# **Embedded Systems Architecture**

Sérgio de Jesus Duarte Dias

Departamento de Informática, Universidade do Minho 4710 - 057 Braga, Portugal sdias@idite-minho.pt

**Abstract.** When a computer is an integral part of a larger system, where it intensively interacts with the surrounding environment and frequently deals with real-time constraints, it is considered an embedded system. This communication describes the embedded system world: architecture, classification, characteristics, system limitations, and trends. It also discusses architectural features that cannot exist in hard real time control.

#### **1** Introduction

Whenever the world microprocessor is mentioned, it tends to think in a desktop or laptop PC running an application such as a word processor or a spreadsheet.
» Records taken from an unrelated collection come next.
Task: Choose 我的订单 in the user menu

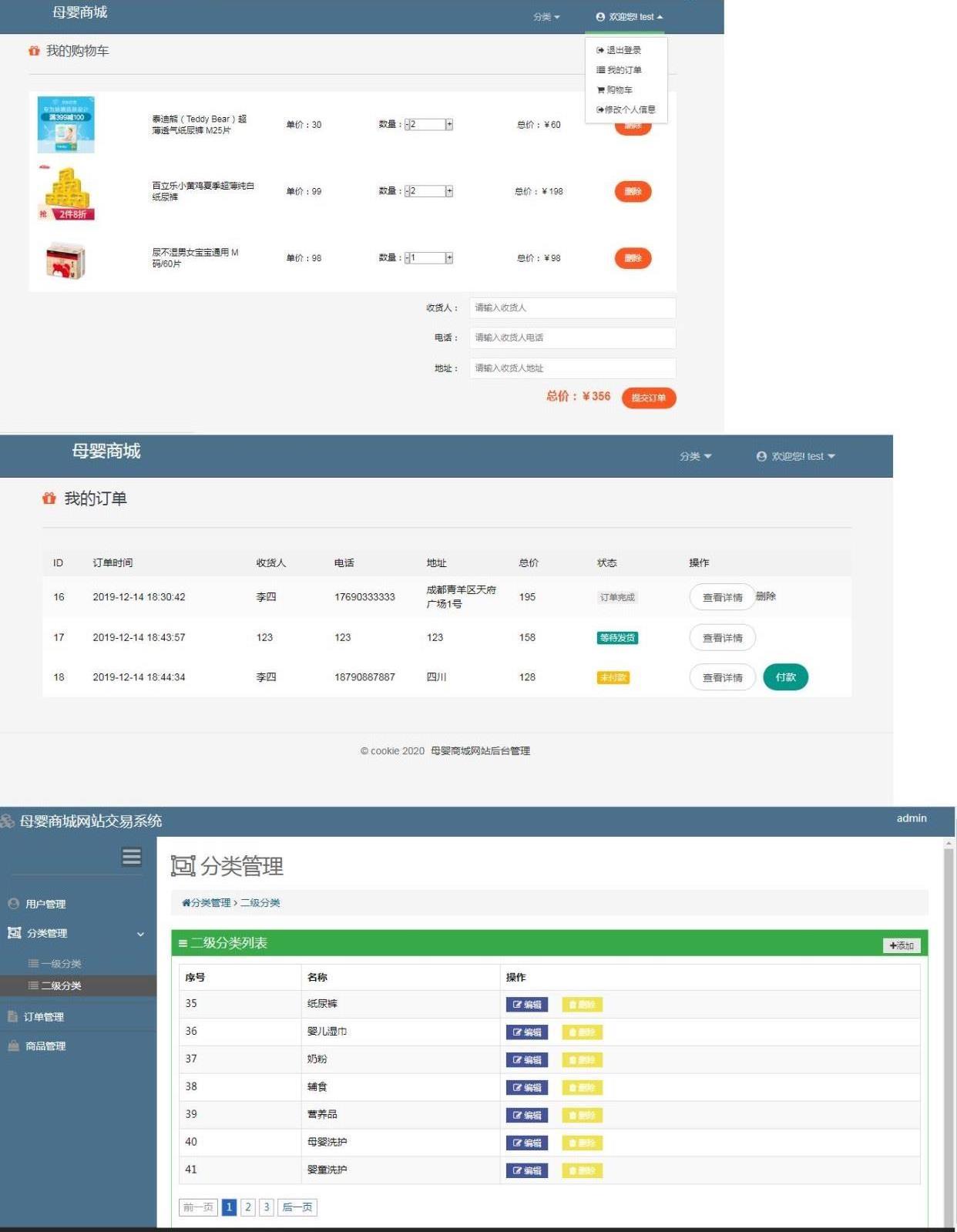Action: (x=623, y=70)
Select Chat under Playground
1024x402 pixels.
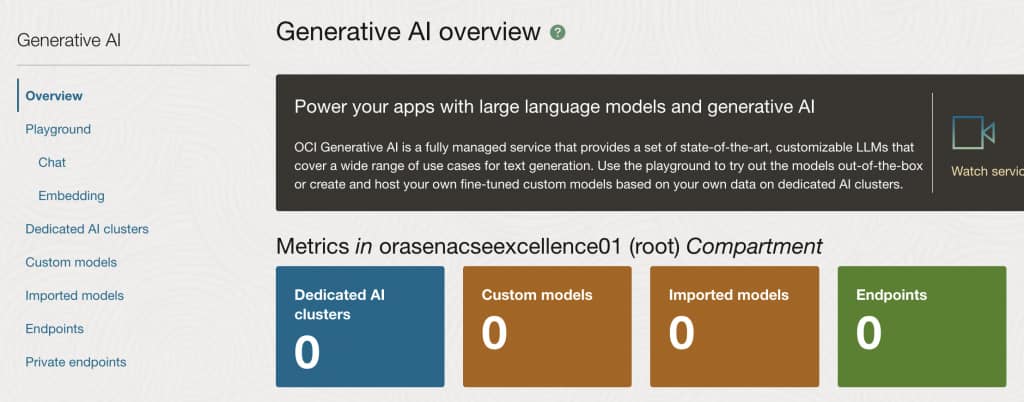coord(52,162)
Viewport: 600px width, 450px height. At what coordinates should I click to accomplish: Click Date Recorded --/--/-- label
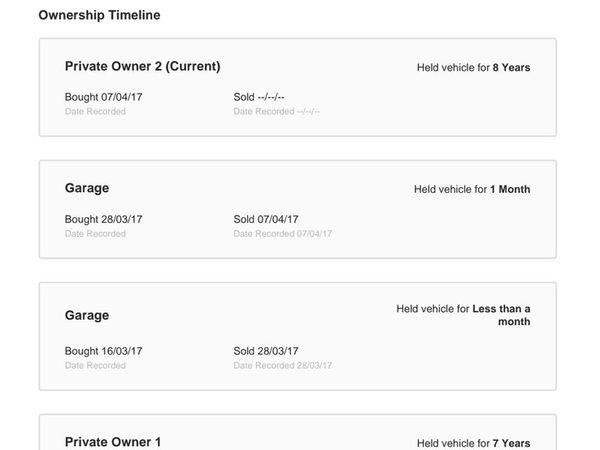[276, 111]
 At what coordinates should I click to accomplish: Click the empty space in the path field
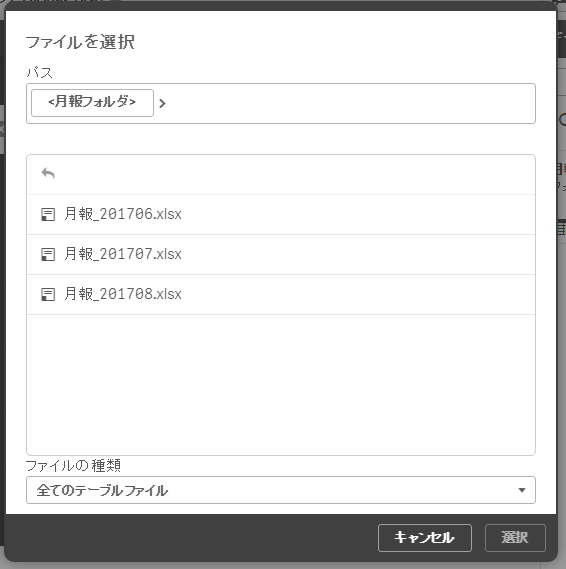tap(348, 103)
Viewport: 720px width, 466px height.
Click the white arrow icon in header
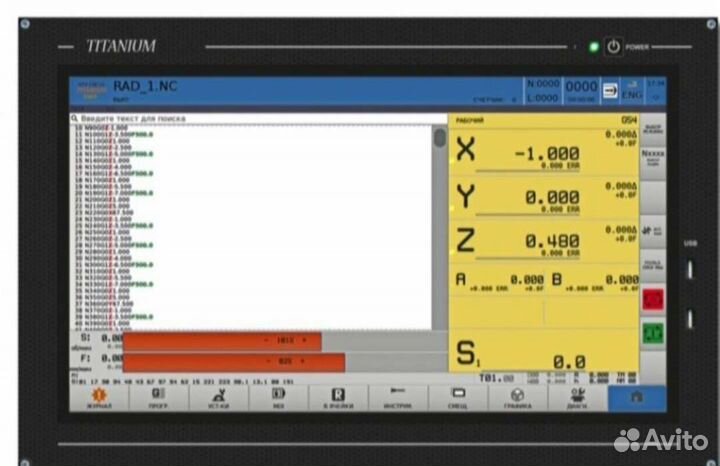coord(610,91)
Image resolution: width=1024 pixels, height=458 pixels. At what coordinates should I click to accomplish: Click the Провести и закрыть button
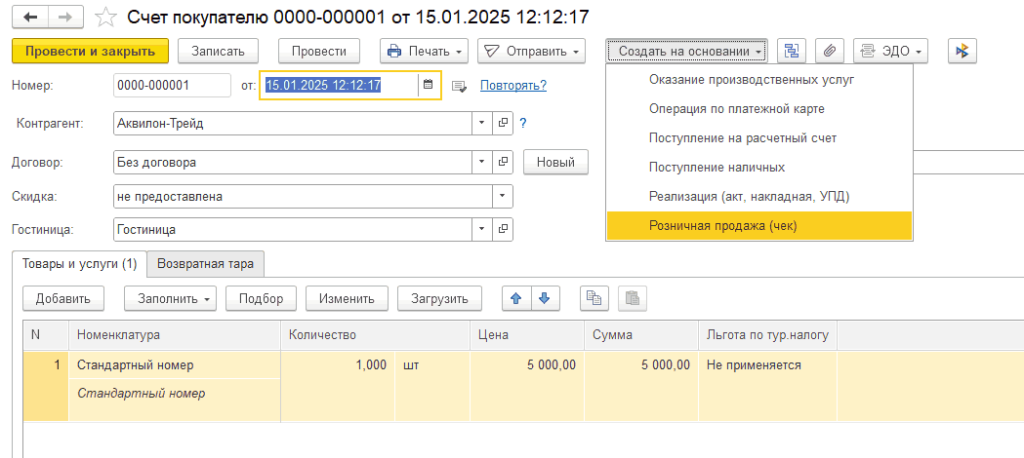tap(90, 51)
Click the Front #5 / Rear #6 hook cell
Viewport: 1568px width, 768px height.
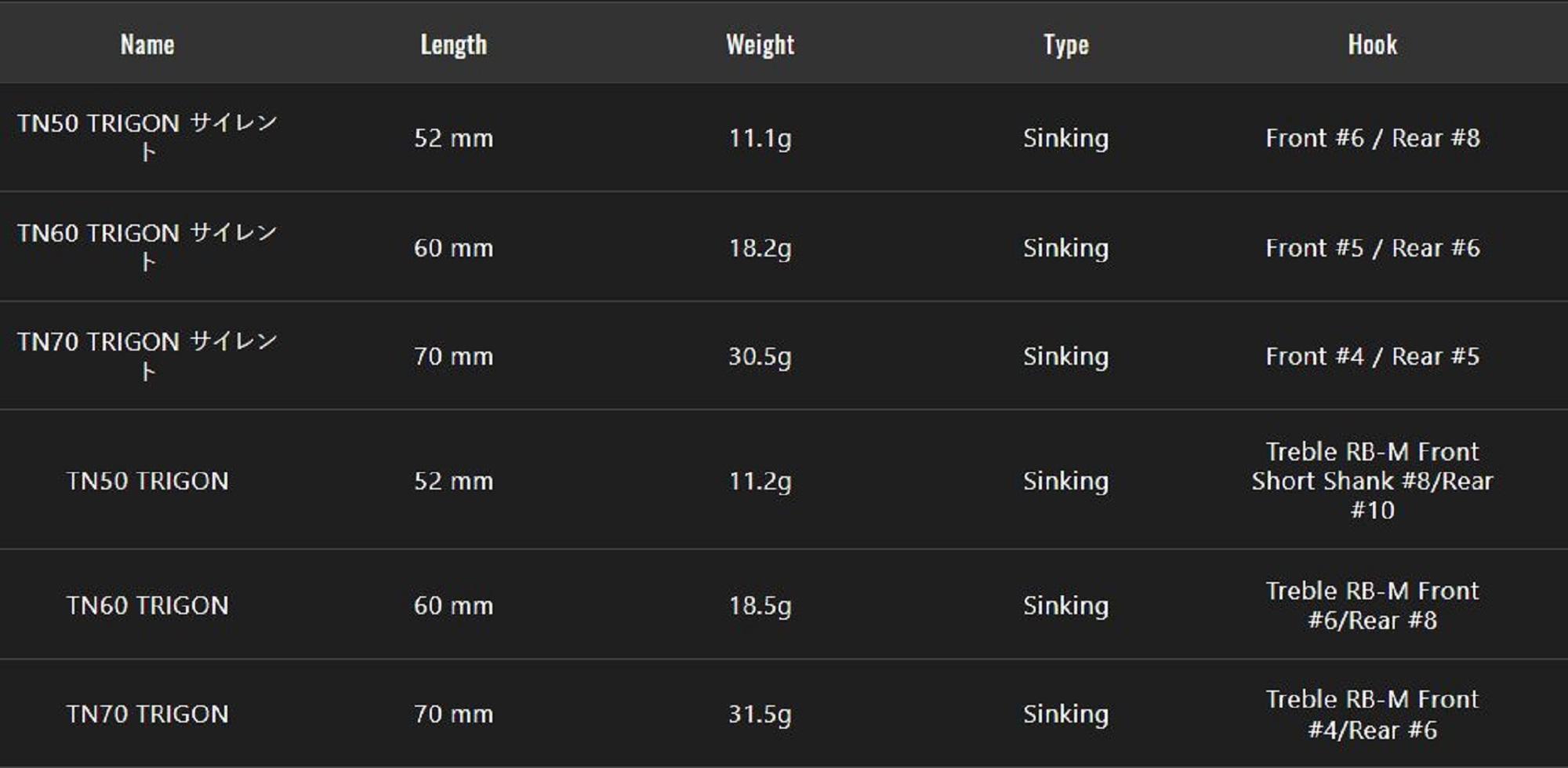[x=1372, y=248]
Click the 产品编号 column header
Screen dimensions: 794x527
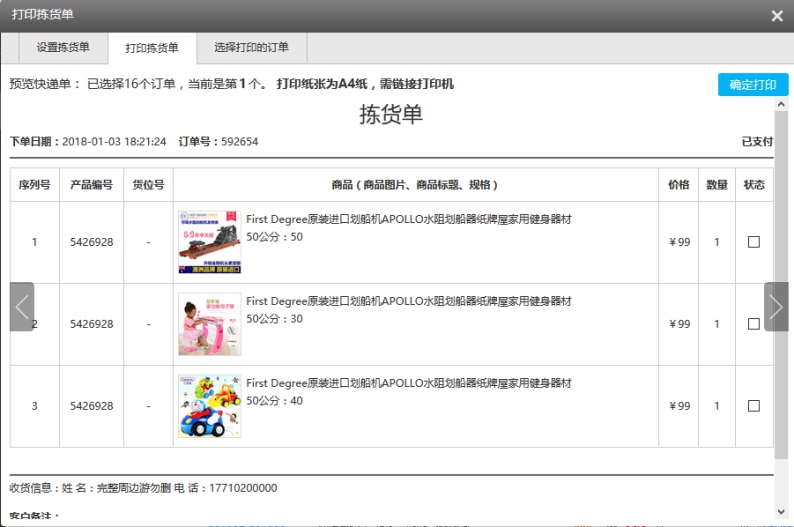(x=91, y=185)
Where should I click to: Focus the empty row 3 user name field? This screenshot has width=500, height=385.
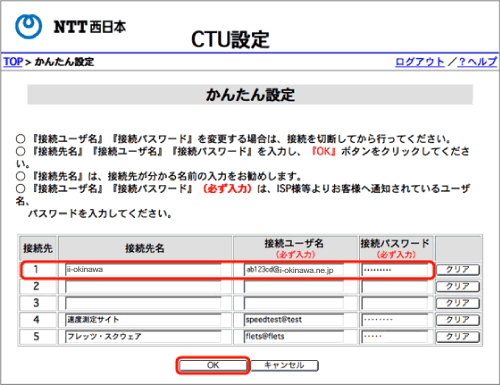[x=294, y=303]
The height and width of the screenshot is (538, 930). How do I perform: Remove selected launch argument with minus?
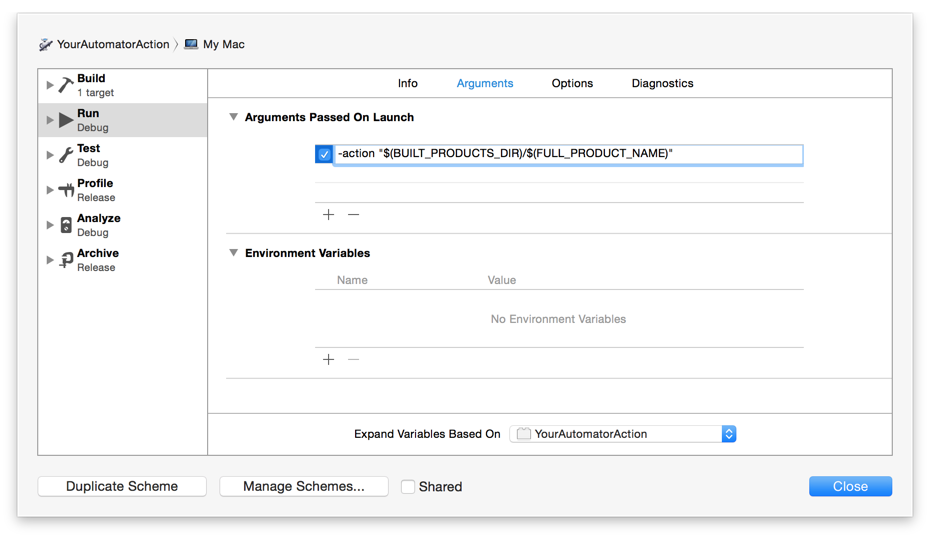tap(353, 215)
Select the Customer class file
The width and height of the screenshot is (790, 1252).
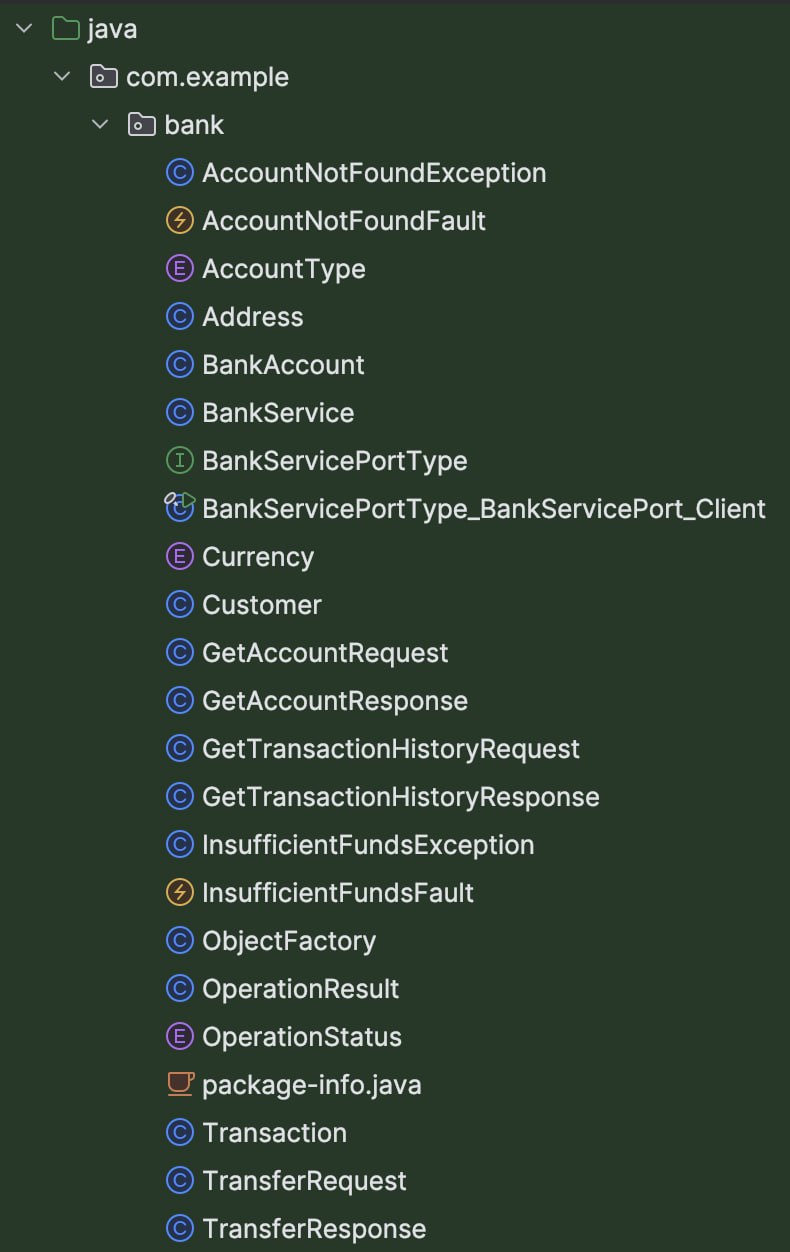[x=262, y=605]
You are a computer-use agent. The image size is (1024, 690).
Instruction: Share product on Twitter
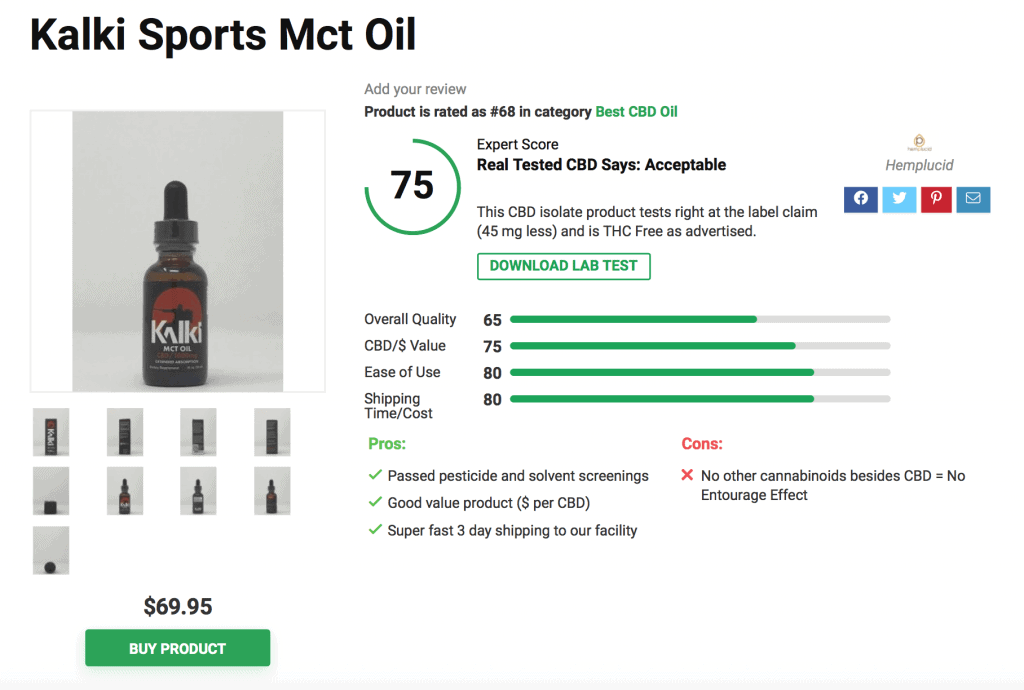[x=898, y=199]
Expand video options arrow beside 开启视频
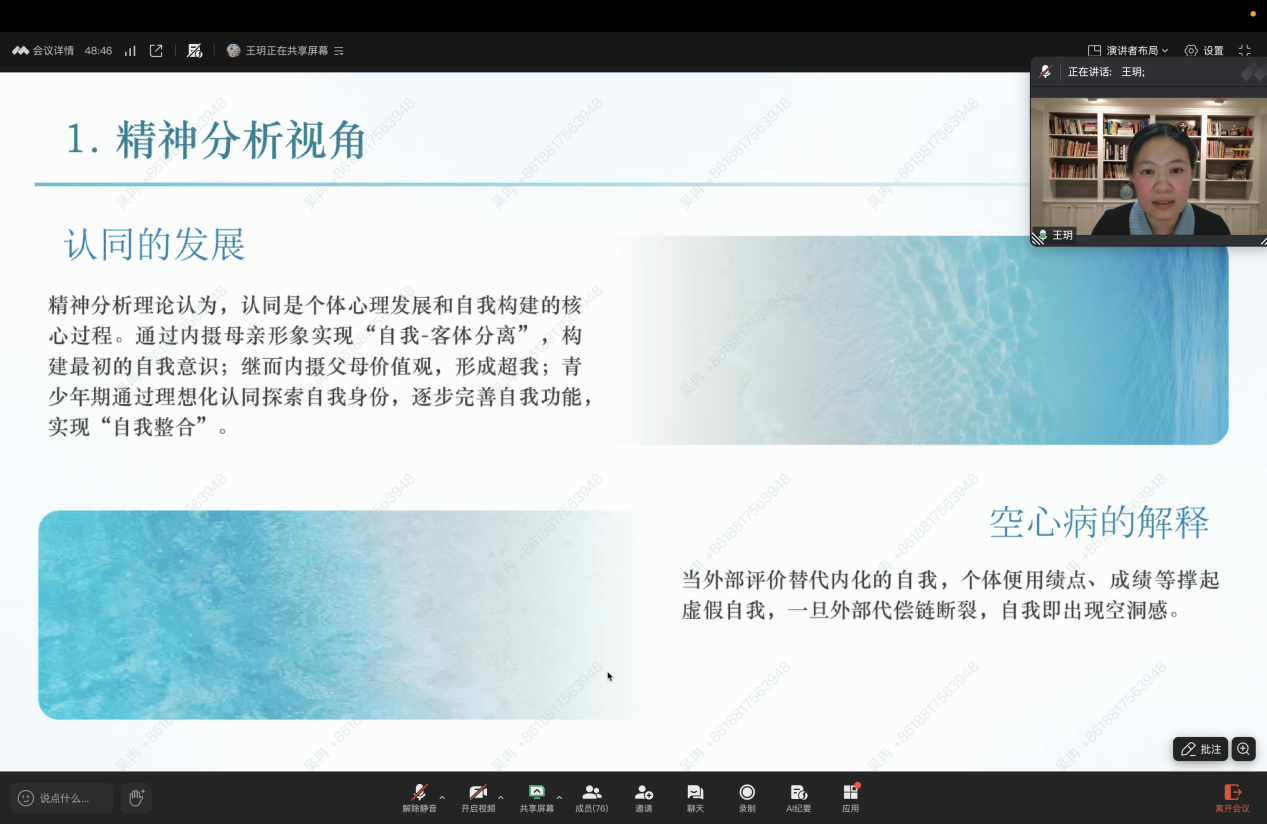Screen dimensions: 1267x824 click(501, 797)
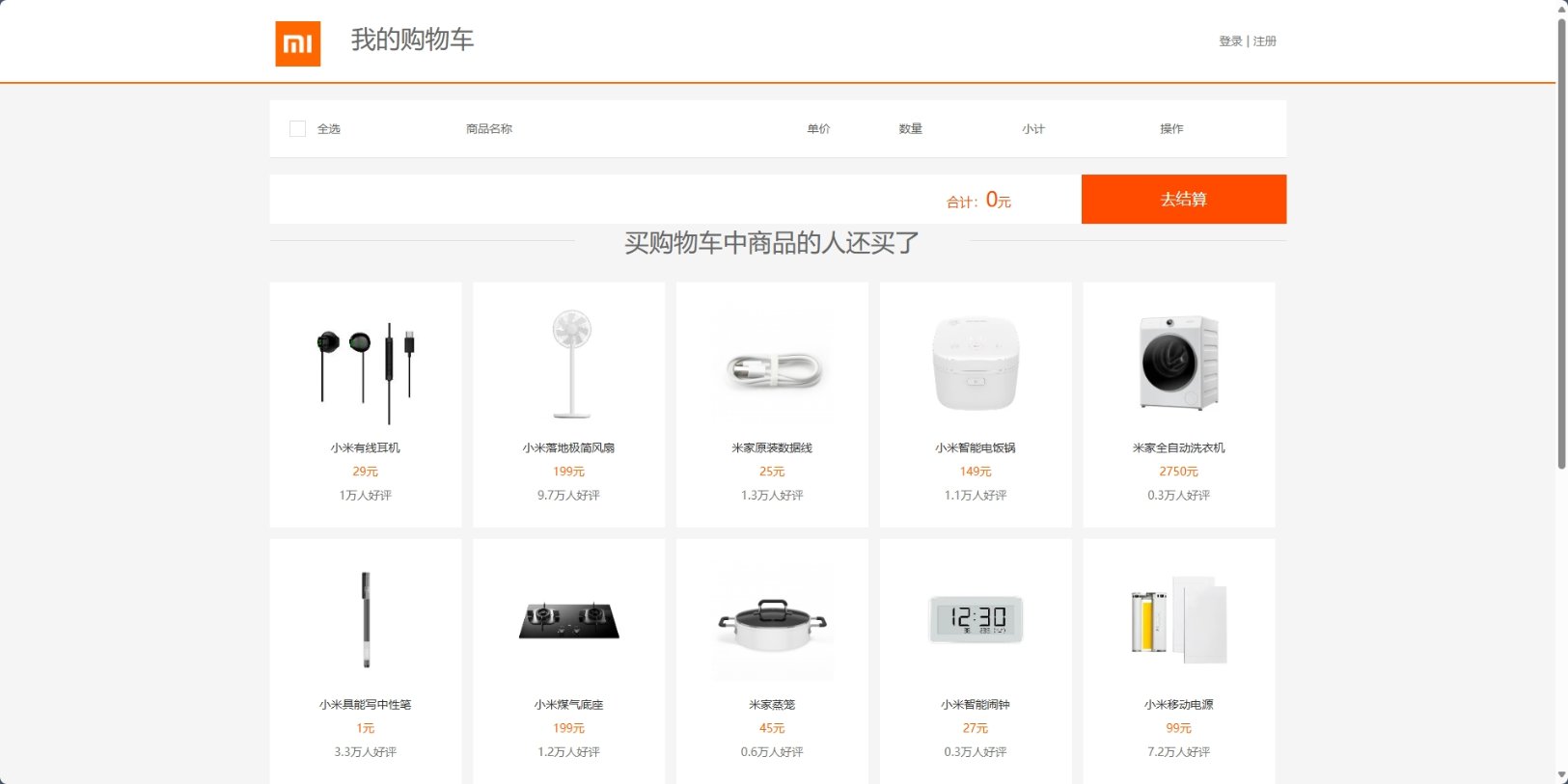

While this is a popular application for microprocessors, it is not the only one and the fact is most people use microprocessors indirectly in common objects and appliances without realising it.

The embedding of microprocessors into equipment and consumer appliances started before the appearance of the PC and consumes the majority of microprocessors that are made today [1]. In this way, embedded microprocessors are more deeply ingrained in everyday life than any other electronic circuit. A high-end automobile may have 100 microprocessors, but even inexpensive cars today use multiple microprocessors. Some of these microprocessors do very simply things such as detect weather seat belts are in use, others control critical functions such as the ignition and braking systems. Mobile phones contain more processing power than a desktop processor of few years ago. Many toys contain microprocessors and there are even kitchen appliances such as washing machines, refrigerator or toasters.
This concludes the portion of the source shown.